Among patients with colorectal carcinoma metastases, initial SBRT reports indicate potentially lower local control rates, presumably attributed to radioresistance. As an example, 3-year local control of 74% was reported by van der Pool et al. [87] among a cohort of patients with median tumor size of 2.3 cm. A multi-institutional pooled analysis by Cheng et al. [88] sought to further explore SBRT outcomes for colorectal liver metastases. Among 65 patients with 102 CRC lesions, 29% of patients had local infield recurrences, and 68% of patients exhibited progression outside the liver. Age, BED, dose per fraction, total dose, and maximal lesion size were all identified as significant predictors of local control. Analysis demonstrated that, for a three-fraction SBRT regimen, an estimated 46 to 52 Gy would be required to achieve 90% local control. In agreement with other series, the pooled analysis demonstrated acceptable toxicity rates inclusive of gastritis, small bowel ulcers, and elevated liver enzymes and persistent chest wall pain.

Conclusions

Phase III studies have demonstrated substantial benefit for aggressive local and systemic management of primary and secondary liver tumors. Surgery and OLT constitute the gold-standard local therapies for resectable patients in good performance status, although these comprise a relatively small fraction of the population.
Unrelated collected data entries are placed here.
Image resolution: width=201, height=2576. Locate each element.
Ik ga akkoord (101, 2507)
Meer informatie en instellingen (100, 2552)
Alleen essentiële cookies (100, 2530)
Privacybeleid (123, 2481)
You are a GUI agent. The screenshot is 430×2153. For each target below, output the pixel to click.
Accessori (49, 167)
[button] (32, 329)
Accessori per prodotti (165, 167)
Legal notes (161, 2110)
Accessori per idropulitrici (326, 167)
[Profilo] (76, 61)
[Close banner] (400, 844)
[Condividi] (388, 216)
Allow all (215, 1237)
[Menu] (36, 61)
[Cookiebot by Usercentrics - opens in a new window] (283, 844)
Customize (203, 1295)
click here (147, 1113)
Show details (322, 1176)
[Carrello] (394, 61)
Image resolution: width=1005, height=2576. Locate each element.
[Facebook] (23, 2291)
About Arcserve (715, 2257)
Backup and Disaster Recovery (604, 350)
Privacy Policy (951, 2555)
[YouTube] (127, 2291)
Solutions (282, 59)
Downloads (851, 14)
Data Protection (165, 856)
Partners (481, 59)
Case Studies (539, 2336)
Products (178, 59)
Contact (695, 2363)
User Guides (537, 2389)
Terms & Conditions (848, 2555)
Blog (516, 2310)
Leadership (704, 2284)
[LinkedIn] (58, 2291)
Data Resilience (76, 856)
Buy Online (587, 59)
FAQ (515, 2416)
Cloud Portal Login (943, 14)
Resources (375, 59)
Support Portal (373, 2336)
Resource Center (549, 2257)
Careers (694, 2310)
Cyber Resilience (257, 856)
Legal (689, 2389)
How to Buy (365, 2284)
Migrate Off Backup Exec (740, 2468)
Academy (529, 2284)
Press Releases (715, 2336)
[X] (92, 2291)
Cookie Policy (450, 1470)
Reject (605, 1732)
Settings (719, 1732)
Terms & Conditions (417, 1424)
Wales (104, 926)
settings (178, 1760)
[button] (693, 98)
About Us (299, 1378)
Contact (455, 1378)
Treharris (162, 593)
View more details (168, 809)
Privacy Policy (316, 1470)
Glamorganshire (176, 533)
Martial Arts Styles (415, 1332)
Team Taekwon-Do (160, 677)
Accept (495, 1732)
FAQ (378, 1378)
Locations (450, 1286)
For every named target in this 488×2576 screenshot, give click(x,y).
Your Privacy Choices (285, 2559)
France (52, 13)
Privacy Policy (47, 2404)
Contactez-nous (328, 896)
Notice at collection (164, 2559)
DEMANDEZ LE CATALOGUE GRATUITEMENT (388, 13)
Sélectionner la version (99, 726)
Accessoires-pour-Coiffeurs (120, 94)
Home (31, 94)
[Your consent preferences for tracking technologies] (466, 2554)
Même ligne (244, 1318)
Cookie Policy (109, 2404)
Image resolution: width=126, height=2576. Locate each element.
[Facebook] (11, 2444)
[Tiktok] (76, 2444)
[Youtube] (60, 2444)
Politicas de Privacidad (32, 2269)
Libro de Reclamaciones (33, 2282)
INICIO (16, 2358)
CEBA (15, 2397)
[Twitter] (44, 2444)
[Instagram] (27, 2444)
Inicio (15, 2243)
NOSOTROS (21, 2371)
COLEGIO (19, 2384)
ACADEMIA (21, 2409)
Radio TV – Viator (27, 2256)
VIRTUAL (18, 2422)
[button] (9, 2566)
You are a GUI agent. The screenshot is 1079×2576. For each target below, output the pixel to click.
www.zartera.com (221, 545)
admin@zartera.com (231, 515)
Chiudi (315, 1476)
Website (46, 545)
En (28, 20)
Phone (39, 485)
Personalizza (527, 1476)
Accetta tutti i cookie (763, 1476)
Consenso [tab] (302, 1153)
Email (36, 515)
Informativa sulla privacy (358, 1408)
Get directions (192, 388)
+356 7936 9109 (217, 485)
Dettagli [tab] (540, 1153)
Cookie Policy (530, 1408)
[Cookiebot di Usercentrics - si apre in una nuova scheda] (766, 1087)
Among alternative treatments, RT holds promise for treatment of potentially curable nonsurgical candidates and for aggressive palliation of oligometastatic patients. Promising liver RT outcomes utilizing both conventionally fractionated and hypofractionated (SBRT) approaches have been reported and require significant commitment in terms of high-quality imaging and target delineation, treatment planning with attention to normal tissue toxicity, and effective treatment delivery using appropriate immobilization techniques and image-guided delivery. Phase III data are needed to firmly establish the role of RT, particularly in light of alternative and often competing treatment modalities including RFA, chemoembolization, radioembolization, and systemic agents.